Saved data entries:
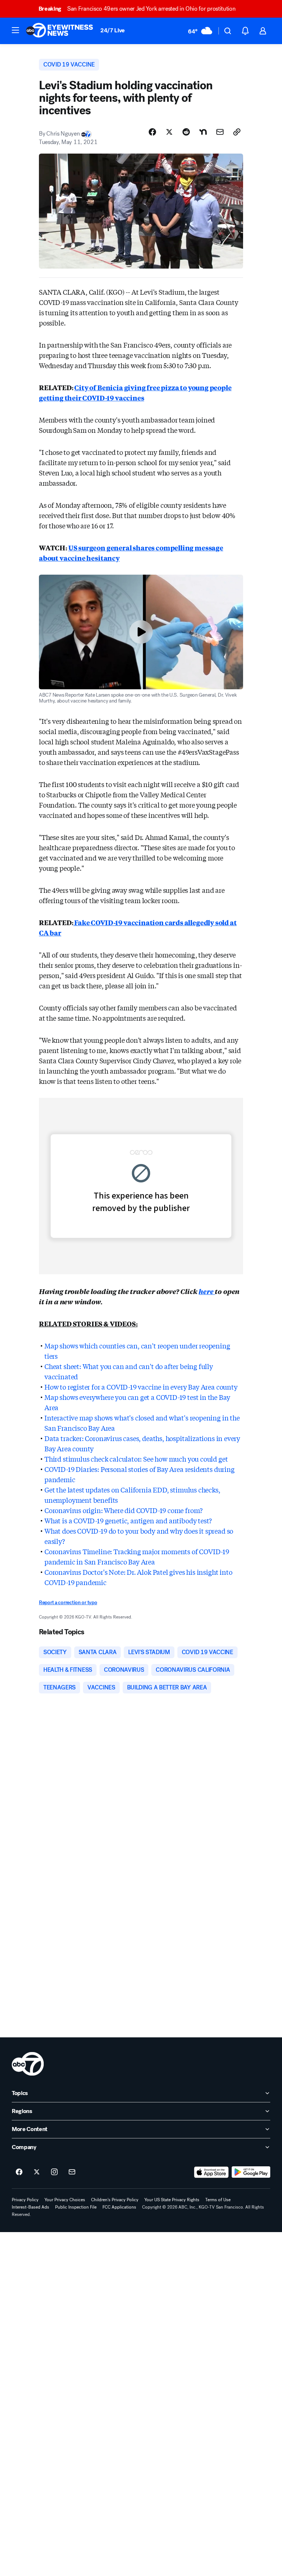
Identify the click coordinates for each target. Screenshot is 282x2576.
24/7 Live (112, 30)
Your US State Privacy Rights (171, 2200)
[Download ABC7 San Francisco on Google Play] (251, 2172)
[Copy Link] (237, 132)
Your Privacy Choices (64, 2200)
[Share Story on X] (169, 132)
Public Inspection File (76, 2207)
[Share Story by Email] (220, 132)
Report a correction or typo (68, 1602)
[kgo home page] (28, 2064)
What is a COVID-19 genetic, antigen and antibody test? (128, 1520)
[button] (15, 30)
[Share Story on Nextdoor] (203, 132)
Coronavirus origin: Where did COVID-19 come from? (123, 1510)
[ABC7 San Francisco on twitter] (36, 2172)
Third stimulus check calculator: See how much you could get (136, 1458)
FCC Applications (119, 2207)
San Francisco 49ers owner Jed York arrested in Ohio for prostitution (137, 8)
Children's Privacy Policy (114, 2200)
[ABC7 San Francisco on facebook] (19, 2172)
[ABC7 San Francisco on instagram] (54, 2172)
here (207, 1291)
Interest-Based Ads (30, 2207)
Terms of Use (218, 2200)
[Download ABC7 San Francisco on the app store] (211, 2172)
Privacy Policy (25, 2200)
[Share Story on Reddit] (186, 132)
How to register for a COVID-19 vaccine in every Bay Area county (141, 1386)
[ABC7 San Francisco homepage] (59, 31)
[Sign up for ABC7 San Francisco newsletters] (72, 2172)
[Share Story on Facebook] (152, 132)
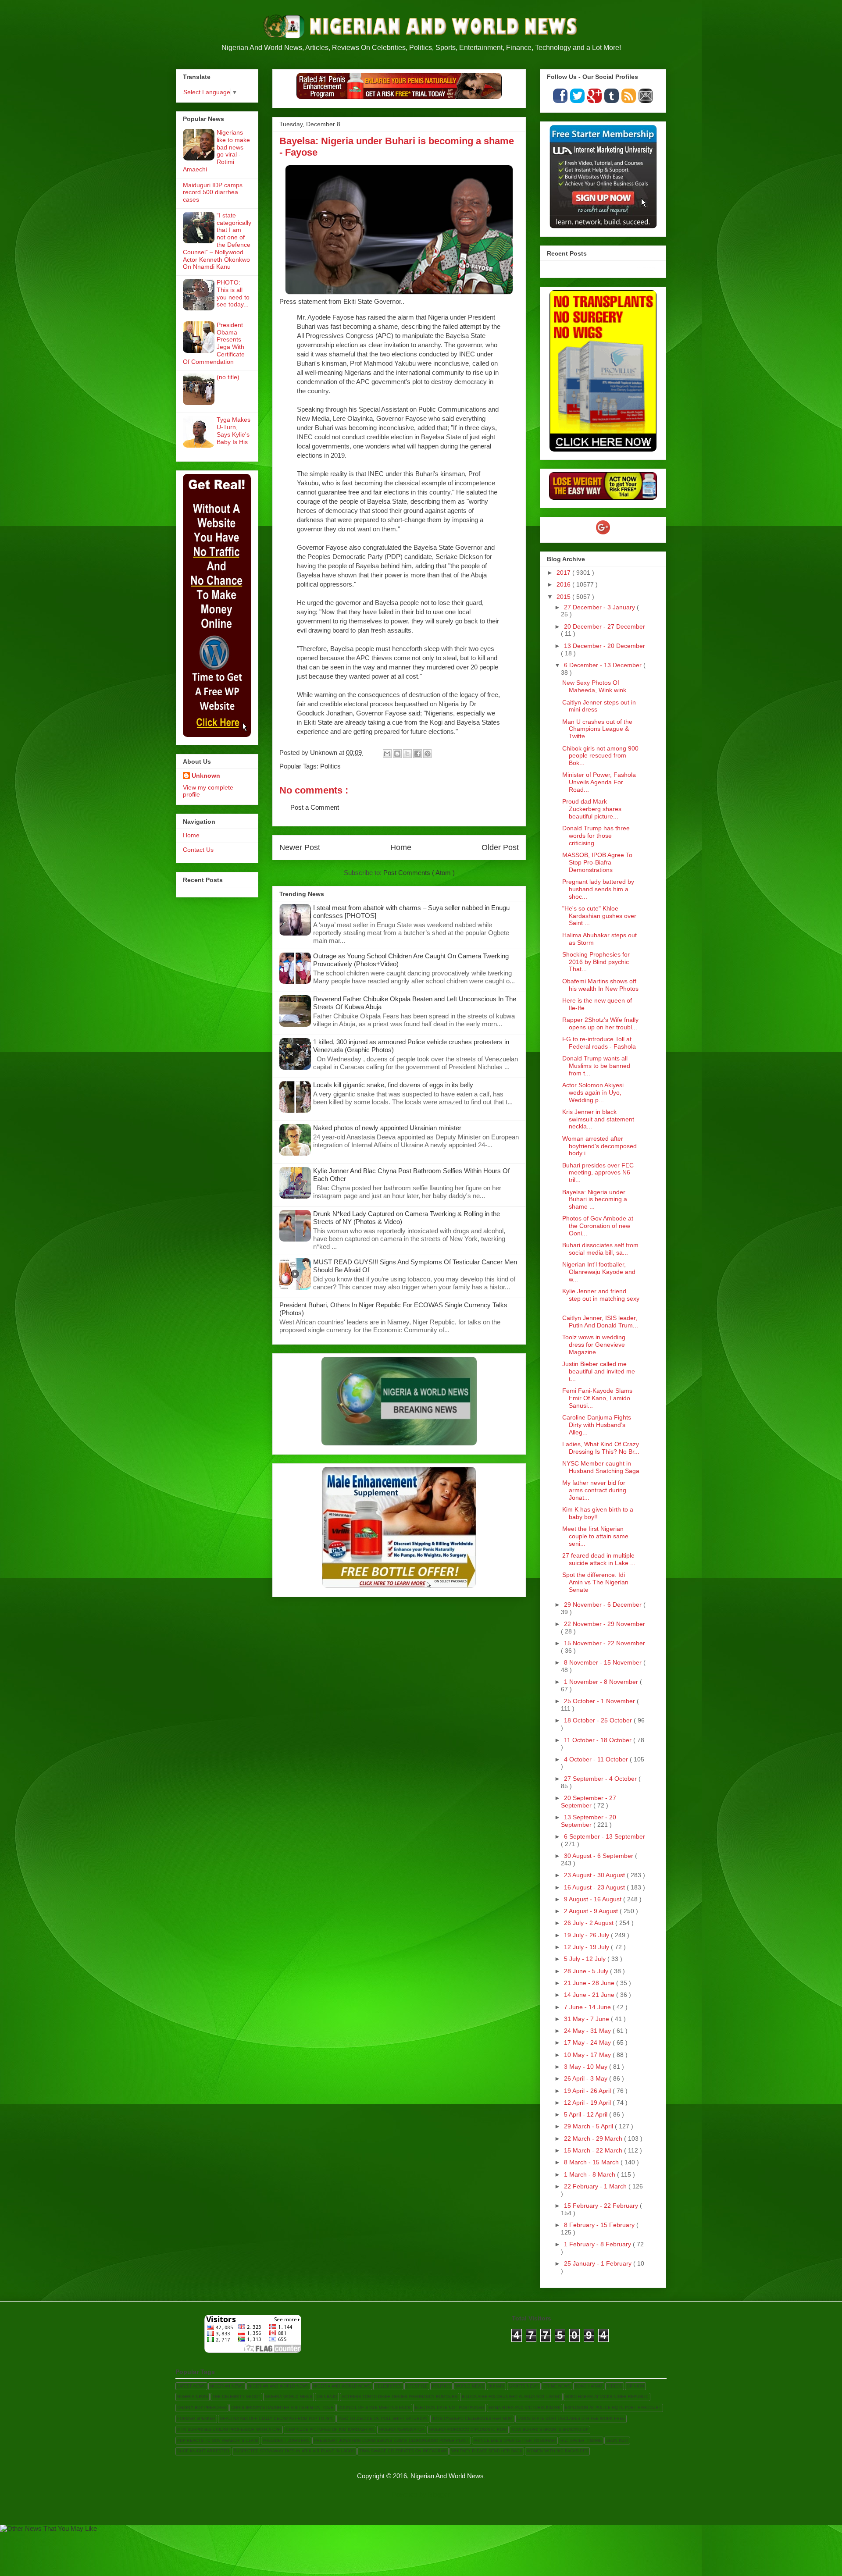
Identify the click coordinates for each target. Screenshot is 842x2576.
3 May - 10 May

TASK REQUIREMENTS » Write out the lines beginning at the line with "[Download ABC7 San Francisco on Google" and ending at the last line of the entries. Include no pictures.

ANSWER FOR THIS EXERCISE »
[Download ABC7 San Francisco on Google Play] (251, 2172)
[Copy Link] (237, 132)
Your Privacy Choices (64, 2200)
[Share Story on X] (169, 132)
Public Inspection File (76, 2207)
[Share Story by Email] (220, 132)
Report a correction or typo (68, 1602)
[kgo home page] (28, 2064)
What is a COVID-19 genetic, antigen and antibody test? (128, 1520)
[button] (15, 30)
[Share Story on Nextdoor] (203, 132)
Coronavirus origin: Where did COVID-19 come from? (123, 1510)
[ABC7 San Francisco on twitter] (36, 2172)
Third stimulus check calculator: See how much you could get (136, 1458)
FCC Applications (119, 2207)
San Francisco 49ers owner Jed York arrested in Ohio for prostitution (137, 8)
Children's Privacy Policy (114, 2200)
[ABC7 San Francisco on facebook] (19, 2172)
[ABC7 San Francisco on instagram] (54, 2172)
here (207, 1291)
Interest-Based Ads (30, 2207)
Terms of Use (218, 2200)
[Download ABC7 San Francisco on the app store] (211, 2172)
Privacy Policy (25, 2200)
[Share Story on Reddit] (186, 132)
How to register for a COVID-19 vaccine in every Bay Area county (141, 1386)
[ABC7 San Francisco homepage] (59, 31)
[Sign up for ABC7 San Francisco newsletters] (72, 2172)
[Share Story on Facebook] (152, 132)
Identify the click coordinates for each target. Screenshot is 842x2576.
3 May - 10 May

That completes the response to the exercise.